===== Exercise material =====

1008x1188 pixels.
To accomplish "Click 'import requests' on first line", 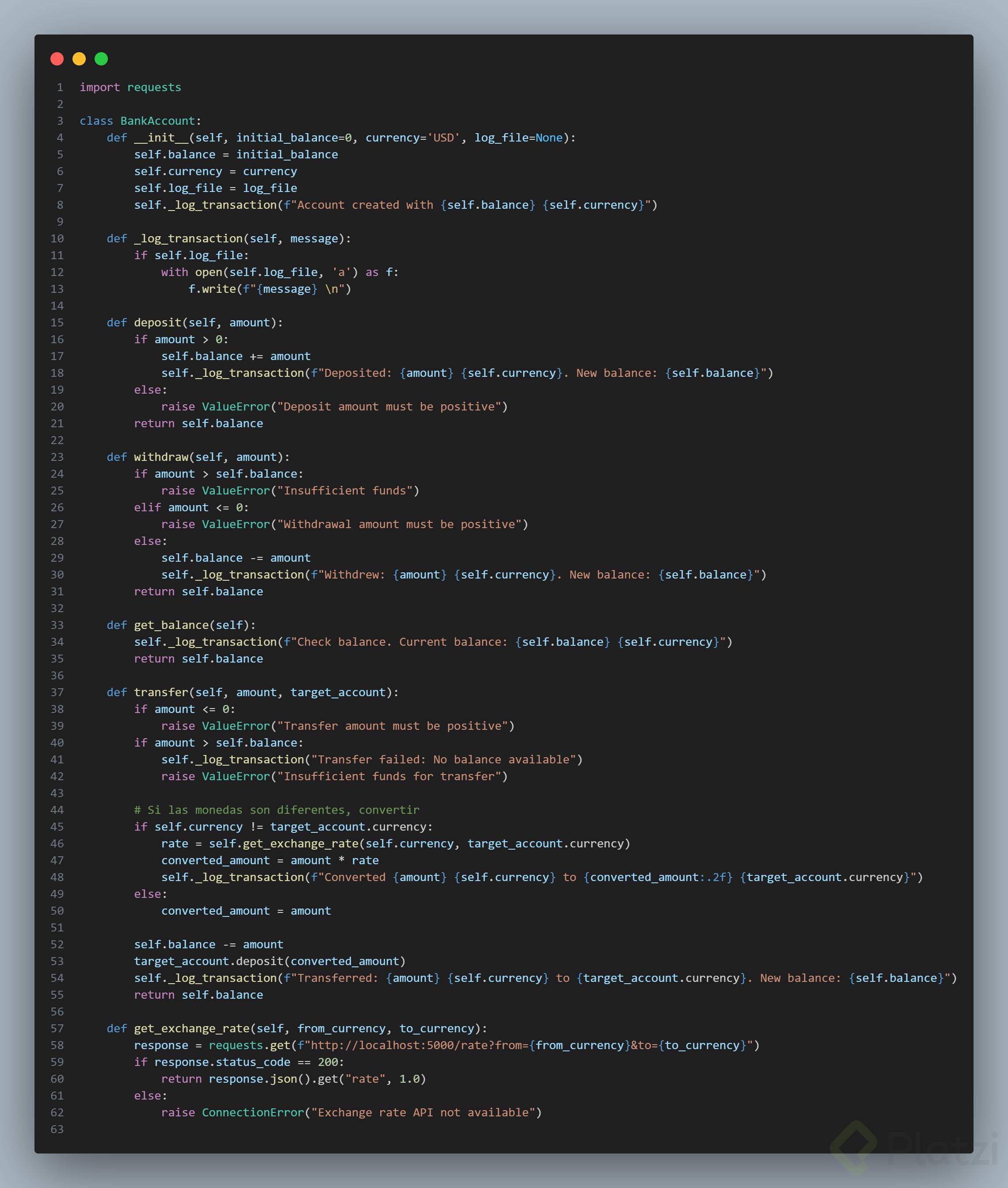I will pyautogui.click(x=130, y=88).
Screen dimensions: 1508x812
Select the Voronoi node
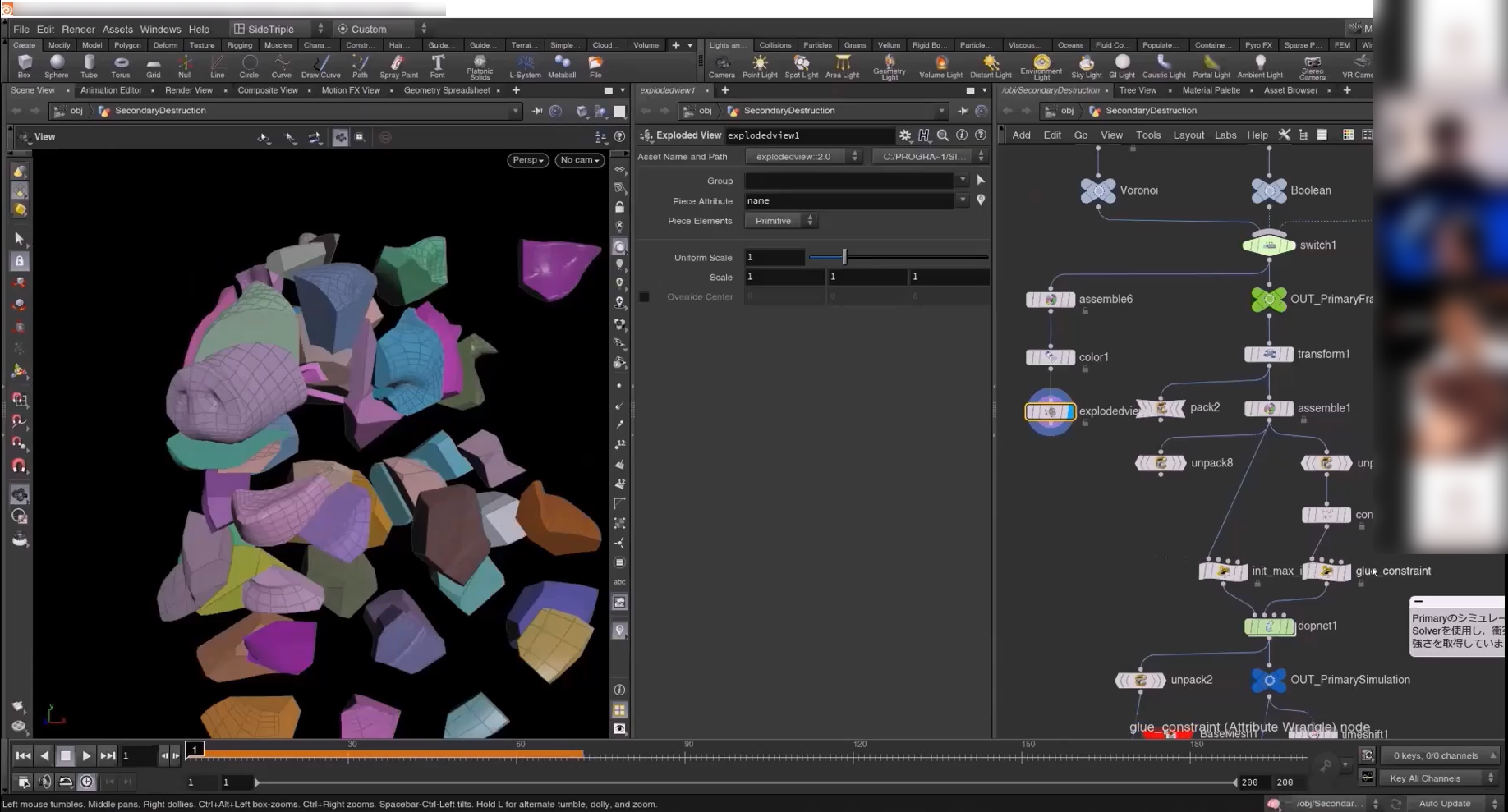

=====
===== Exercise material =====

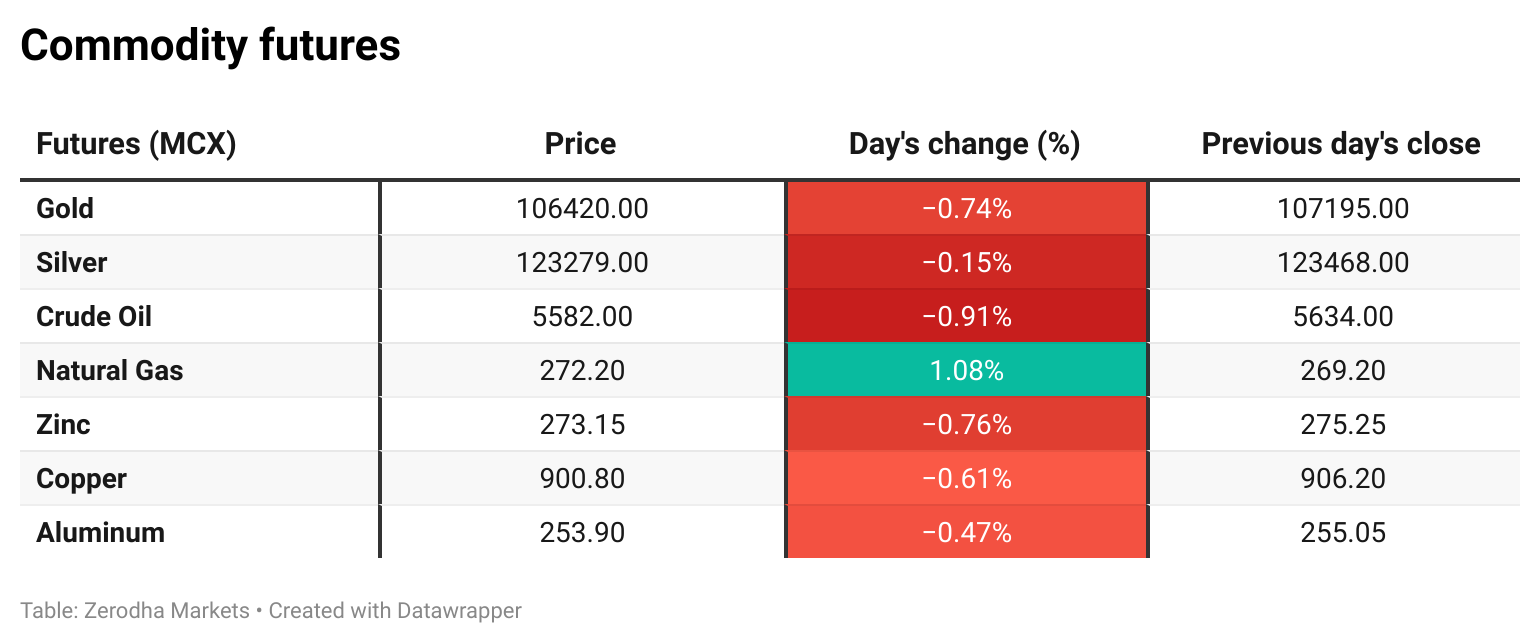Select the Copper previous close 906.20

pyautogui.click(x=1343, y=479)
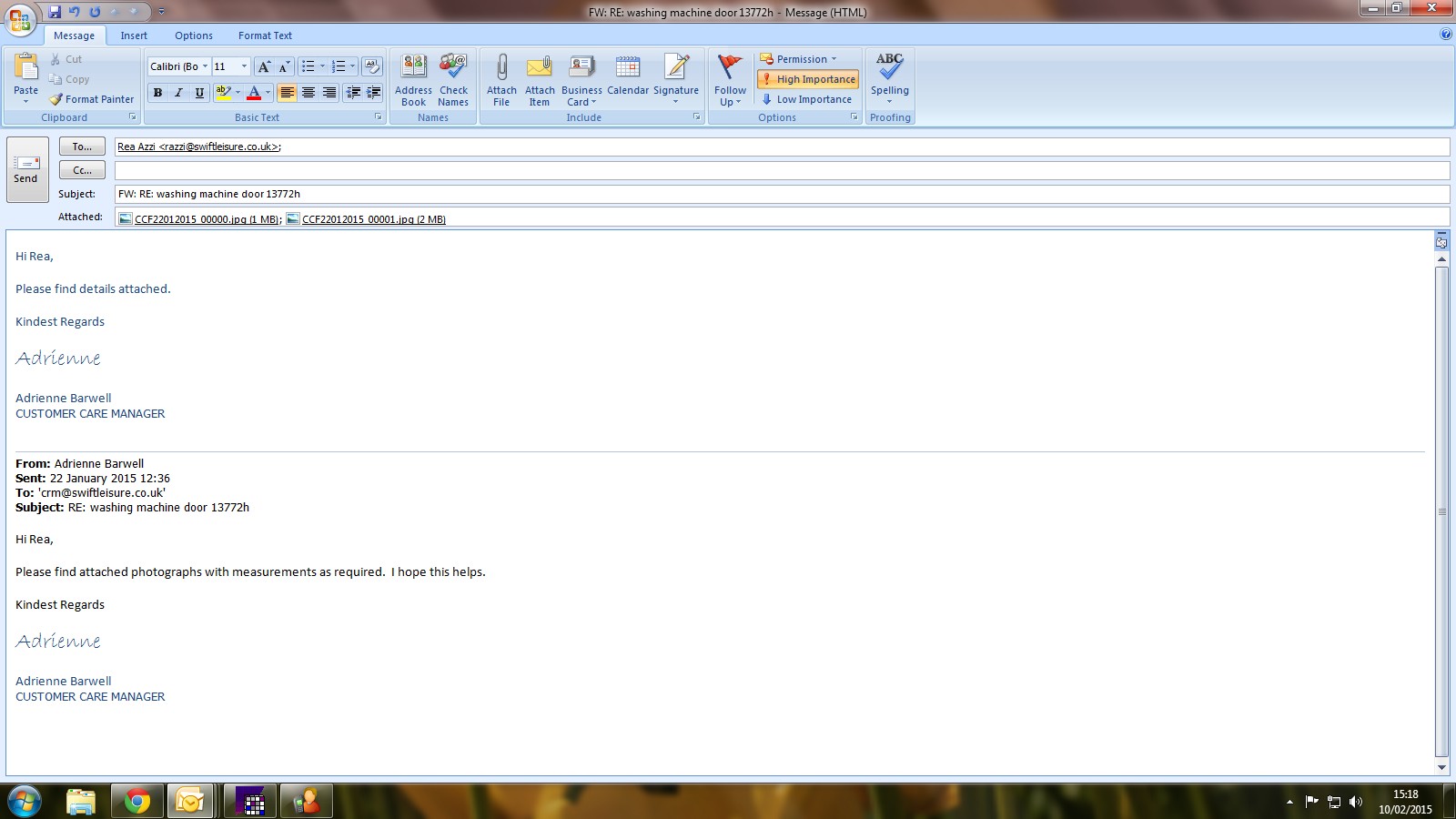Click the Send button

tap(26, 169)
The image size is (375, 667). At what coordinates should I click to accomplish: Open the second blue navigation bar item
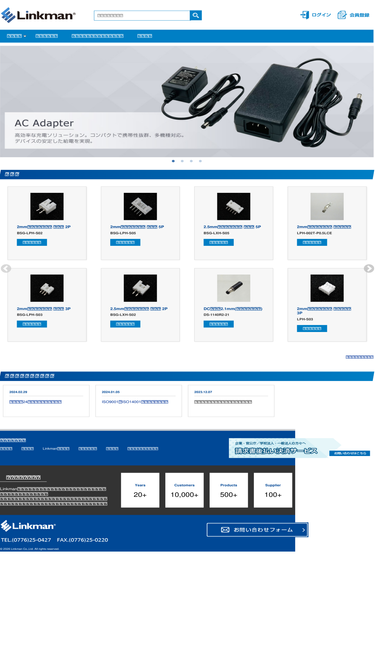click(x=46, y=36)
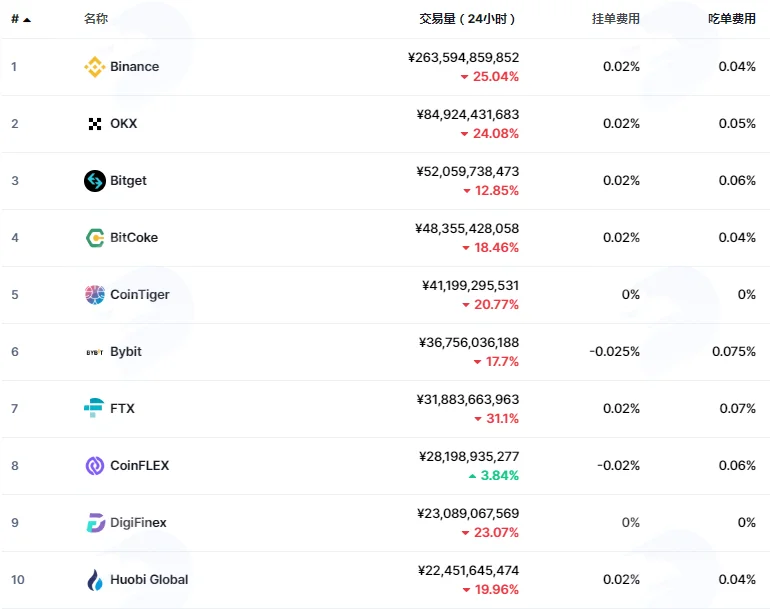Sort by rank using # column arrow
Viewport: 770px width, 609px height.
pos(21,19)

=====
===== Exercise material =====

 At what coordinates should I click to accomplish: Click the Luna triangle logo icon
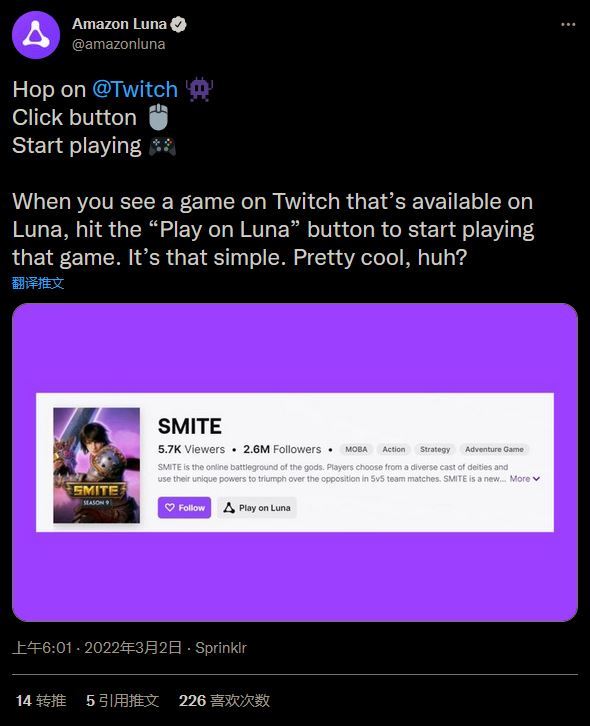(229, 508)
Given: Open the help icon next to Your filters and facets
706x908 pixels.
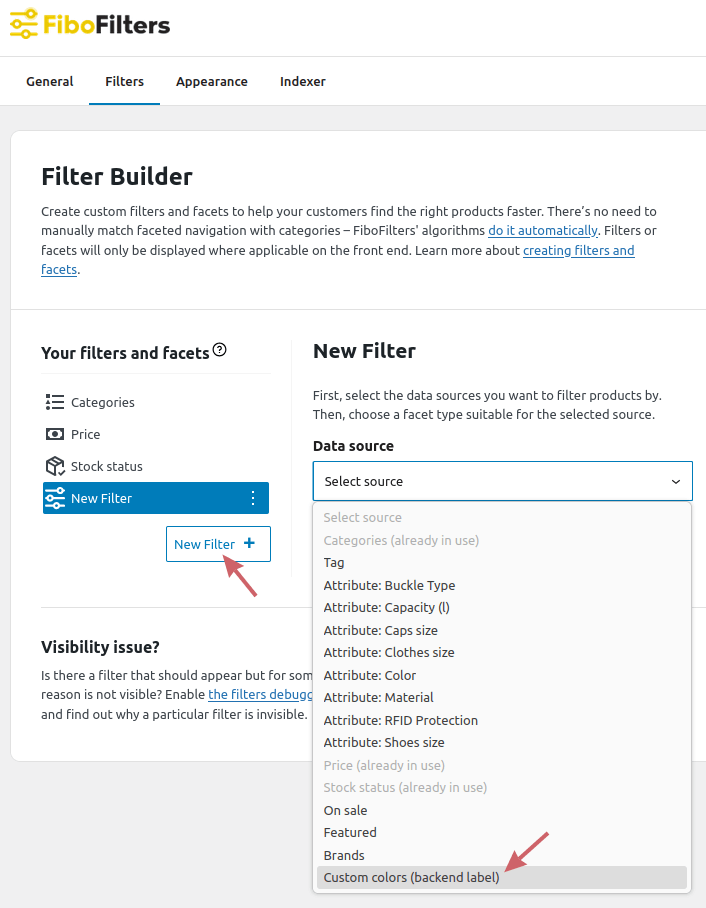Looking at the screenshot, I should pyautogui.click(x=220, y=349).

=====

[What is expected]: Find every line in the records above that contains the string "coordinates" and copy each one. Case counts.

[Solved problem]:
The image size is (375, 667). At what coordinates should I click to accomplish: Open the second blue navigation bar item
 At what coordinates should I click to accomplish: Click the Luna triangle logo icon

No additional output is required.